Re: [PATCH 1/2] KVM: x86: fix usage of kvm_lock in set_nx_huge_pages()

All of lore.kernel.org
 help / color / mirror / Atom feed

From: Sean Christopherson <seanjc@google.com>
To: Paolo Bonzini <pbonzini@redhat.com>
Cc: linux-kernel@vger.kernel.org, kvm <kvm@vger.kernel.org>
Subject: Re: [PATCH 1/2] KVM: x86: fix usage of kvm_lock in set_nx_huge_pages()
Date: Fri, 24 Jan 2025 15:44:55 -0800	[thread overview]
Message-ID: <Z5QhGndjNwYdnIZF@google.com> (raw)
In-Reply-To: <CABgObfa4TKcj-d3Spw+TAE7ZfO8wFGJebkW3jMyFY2TrKxMuSw@mail.gmail.com>

On Fri, Jan 24, 2025, Paolo Bonzini wrote:
> Il ven 24 gen 2025, 21:11 Sean Christopherson <seanjc@google.com> ha scritto:
> > Heh, except it's all kinds of broken.
> 
> Yes, I didn't even try.
> 
> > IMO, biting the bullet and converting to
> > an SRCU-protected list is going to be far less work in the long run.
> 
> I did try a long SRCU critical section and it was unreviewable.

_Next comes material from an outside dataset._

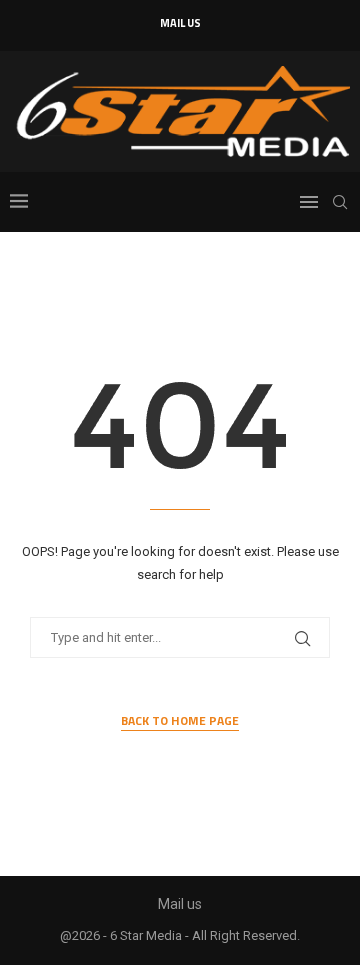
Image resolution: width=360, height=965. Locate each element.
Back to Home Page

It
> ends up a lot less manageable than just making the lock a leaf,
> especially as the lock hierarchy spans multiple subsystems (static
> key, KVM, cpufreq---thanks CPU hotplug lock...).

I'm not following.  If __kvmclock_cpufreq_notifier() and set_nx_huge_pages()
switch to SRCU, then the deadlock goes away (it might even go away if just one
of those two switches).

SRCU readers would only interact with kvm_destroy_vm() from a locking perspective,
and if that's problematic then we would already have a plethora of issues.

> I also didn't like adding a synchronization primitive that's... kinda
> single-use, but that would not be a blocker of course.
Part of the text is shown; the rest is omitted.